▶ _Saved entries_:

* * *

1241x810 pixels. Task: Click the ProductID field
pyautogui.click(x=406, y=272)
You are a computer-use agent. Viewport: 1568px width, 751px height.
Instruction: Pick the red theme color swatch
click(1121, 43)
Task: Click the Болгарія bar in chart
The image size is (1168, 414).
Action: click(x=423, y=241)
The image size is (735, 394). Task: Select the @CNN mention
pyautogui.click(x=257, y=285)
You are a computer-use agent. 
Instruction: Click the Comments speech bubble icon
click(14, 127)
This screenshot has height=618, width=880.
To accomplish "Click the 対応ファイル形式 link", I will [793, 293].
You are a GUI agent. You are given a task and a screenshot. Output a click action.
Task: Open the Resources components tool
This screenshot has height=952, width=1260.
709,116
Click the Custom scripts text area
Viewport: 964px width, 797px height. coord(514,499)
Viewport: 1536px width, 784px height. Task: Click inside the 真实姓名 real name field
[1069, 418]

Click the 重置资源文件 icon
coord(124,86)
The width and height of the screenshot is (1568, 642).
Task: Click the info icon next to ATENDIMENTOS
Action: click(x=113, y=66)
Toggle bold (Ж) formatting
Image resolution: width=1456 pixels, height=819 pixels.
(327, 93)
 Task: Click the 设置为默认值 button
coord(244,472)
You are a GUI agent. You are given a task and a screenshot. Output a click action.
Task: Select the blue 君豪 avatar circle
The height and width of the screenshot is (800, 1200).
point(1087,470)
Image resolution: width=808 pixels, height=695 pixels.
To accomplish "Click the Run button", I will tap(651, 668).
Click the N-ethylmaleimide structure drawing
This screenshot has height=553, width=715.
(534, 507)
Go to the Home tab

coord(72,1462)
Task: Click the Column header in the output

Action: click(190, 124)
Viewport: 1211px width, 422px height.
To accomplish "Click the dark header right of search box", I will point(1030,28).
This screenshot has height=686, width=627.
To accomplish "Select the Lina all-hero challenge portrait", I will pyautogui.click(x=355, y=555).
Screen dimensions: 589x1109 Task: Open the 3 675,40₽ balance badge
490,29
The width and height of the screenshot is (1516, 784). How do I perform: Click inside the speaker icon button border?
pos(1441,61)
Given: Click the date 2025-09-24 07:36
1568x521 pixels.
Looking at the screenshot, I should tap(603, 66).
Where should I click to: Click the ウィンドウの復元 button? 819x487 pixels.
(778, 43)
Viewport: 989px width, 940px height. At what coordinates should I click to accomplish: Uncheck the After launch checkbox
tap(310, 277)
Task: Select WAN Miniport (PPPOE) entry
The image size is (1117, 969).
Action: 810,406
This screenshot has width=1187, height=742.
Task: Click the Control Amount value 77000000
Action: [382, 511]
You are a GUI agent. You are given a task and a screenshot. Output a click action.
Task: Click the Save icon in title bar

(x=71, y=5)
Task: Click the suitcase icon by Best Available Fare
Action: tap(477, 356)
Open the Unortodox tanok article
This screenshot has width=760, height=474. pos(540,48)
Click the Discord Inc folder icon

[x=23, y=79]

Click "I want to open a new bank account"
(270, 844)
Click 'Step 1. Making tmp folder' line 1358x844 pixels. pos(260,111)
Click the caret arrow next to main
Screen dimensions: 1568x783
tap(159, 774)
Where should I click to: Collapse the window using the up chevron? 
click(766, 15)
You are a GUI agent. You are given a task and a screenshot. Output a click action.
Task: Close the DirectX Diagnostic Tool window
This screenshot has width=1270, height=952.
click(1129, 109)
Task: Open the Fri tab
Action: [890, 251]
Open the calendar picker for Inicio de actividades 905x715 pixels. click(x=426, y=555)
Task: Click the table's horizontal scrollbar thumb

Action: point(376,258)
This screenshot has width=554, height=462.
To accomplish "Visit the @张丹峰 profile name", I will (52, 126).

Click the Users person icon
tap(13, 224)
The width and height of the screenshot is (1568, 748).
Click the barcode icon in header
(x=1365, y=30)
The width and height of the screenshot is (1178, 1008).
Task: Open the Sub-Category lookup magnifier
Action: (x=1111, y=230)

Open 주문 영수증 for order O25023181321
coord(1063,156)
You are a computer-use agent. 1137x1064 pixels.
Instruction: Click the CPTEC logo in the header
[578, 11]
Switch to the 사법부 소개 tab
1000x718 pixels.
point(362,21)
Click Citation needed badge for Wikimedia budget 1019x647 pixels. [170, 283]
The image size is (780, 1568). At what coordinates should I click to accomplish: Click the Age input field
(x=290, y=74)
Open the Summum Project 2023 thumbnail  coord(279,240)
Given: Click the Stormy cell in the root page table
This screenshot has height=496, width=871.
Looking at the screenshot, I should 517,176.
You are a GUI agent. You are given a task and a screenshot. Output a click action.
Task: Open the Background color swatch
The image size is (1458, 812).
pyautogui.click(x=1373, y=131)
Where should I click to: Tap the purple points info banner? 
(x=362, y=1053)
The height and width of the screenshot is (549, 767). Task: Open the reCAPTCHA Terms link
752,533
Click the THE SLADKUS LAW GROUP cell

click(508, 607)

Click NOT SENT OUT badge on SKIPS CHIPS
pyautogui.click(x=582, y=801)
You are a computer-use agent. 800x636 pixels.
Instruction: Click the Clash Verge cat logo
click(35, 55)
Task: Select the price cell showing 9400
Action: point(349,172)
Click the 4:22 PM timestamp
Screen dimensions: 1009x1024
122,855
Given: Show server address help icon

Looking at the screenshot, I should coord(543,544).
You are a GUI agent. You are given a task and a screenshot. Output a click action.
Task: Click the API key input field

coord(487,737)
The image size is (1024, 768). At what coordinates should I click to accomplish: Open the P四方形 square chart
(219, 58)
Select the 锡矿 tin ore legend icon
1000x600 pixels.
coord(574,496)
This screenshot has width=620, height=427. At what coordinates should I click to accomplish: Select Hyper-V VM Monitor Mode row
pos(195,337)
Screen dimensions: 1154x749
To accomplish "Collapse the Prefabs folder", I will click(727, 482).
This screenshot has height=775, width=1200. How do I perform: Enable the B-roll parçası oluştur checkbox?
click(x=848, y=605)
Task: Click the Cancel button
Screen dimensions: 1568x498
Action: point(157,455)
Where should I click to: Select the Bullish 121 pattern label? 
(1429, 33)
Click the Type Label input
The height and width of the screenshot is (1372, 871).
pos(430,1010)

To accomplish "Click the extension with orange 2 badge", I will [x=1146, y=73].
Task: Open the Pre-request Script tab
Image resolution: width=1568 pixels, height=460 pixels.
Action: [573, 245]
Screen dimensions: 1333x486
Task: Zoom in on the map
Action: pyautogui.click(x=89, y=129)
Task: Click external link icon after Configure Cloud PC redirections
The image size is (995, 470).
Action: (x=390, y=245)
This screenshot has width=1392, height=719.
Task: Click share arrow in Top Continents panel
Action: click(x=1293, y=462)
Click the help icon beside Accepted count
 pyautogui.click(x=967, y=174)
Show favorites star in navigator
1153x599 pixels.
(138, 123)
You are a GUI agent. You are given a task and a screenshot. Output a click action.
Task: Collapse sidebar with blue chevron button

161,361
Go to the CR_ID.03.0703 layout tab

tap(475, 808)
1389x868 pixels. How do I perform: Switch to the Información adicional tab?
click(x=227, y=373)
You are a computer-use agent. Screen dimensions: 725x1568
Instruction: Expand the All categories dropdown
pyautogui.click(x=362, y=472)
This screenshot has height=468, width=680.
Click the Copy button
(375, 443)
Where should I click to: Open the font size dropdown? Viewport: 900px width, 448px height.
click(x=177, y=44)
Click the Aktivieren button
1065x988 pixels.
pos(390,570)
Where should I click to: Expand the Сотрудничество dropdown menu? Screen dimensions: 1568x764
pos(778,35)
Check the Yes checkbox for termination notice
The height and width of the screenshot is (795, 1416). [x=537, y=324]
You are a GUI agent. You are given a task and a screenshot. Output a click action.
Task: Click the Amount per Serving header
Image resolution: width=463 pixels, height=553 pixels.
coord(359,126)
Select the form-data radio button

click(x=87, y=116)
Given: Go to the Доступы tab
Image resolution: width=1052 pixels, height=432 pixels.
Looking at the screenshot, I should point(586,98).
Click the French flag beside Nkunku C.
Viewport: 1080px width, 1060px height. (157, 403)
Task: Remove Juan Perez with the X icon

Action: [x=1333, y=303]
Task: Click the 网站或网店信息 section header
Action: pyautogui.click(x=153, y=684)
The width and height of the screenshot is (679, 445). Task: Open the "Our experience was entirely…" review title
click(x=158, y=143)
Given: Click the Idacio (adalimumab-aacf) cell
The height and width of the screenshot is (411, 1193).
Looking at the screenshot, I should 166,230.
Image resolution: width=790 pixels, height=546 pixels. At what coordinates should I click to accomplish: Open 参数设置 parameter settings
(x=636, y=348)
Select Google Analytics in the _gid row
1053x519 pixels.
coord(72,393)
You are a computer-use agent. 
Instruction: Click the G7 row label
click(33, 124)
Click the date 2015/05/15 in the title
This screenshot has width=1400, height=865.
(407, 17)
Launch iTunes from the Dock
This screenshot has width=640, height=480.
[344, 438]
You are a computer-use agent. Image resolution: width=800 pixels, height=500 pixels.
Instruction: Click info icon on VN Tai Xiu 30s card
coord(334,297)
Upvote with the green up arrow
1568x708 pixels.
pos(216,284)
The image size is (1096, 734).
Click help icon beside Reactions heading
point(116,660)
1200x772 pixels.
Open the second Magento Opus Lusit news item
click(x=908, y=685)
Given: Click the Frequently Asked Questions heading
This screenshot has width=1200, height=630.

* * *

▶ _INSTRUCTIONS TO FOLLOW_:
All lines from the one containing "You are a computer-use agent. Image" through the final line of the records above are to be set down exactly, and no other line is to appear.

▶ _RESULT BELOW_:
You are a computer-use agent. Image resolution: width=800 pixels, height=500 pixels.
Instruction: Click info icon on VN Tai Xiu 30s card
coord(334,297)
Upvote with the green up arrow
1568x708 pixels.
pos(216,284)
The image size is (1096, 734).
Click help icon beside Reactions heading
point(116,660)
1200x772 pixels.
Open the second Magento Opus Lusit news item
click(x=908, y=685)
Given: Click the Frequently Asked Questions heading
This screenshot has width=1200, height=630.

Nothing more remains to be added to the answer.